Als er kinderen op bezoek zijn op het boerderijtje bestaat Hein zijn werk vooral uit het houden van toezicht. “De kinderen mogen de dieren niet zo maar voederen en ook ligt er vaak rommel te slingeren”.
Door de zorg voor de dieren maar ook voor de omgeving laat Hein zien dat het boeren hem goed af gaat. Ondanks zijn beperkingen heeft hij op de zorgboerderij een werkplek en voelt hij zich op en top een boer.

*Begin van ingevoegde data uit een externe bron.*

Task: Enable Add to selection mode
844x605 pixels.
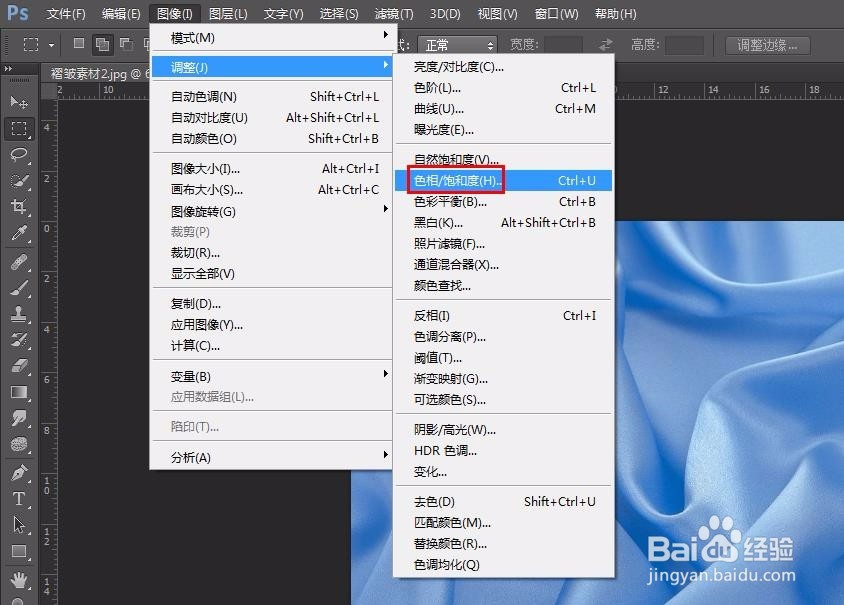Action: point(103,44)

Als zijn werkdag ten einde loopt begeeft hij zich weer naar de Rugdijk waar hij zijn collega’s soms nog assisteert bij het andere werk. “Na 4 uur loop ik weer naar de bushalte en ga ik weer naar de woonvoorziening.” Ook in zijn vrije tijd is Hein regelmatig in de natuur te vinden. “Met de fiets ga ik vaak naar het wandelbos om te genieten van alles wat groeit en bloeit,” zegt hij.
Zorg op maat
In een tijd dat zorginstellingen steeds meer extramuraal gaan werken heeft de Provinciale Raad voor de Volksgezondheid een discussienota uitgebracht waarin veranderingen aangegeven zijn. Verstandelijk gehandicapten gaan steeds meer wonen in kleine woonvormen, psychiatrisch patiënten worden minder langdurig opgenomen in instellingen en de diversiteit van dagbesteding in kleinschalige projecten neemt toe. De wens van de deelnemers: de ‘zorgvragers’ is steeds meer het uitgangspunt voor het aanbod. Door zorgafhankelijke mensen zo lang mogelijk in een door hen gewenste leefomgeving te laten verblijven en zo normaal mogelijk aan activiteiten als werk en ontspanning deel te laten nemen, wordt een zo groot mogelijke kwaliteit van leven nagestreefd. De vermaatschappelijking van de zorg levert zorg op maat op en zorgboerderijen worden gezien als een welkome nieuwe ontwikkeling in het geheel.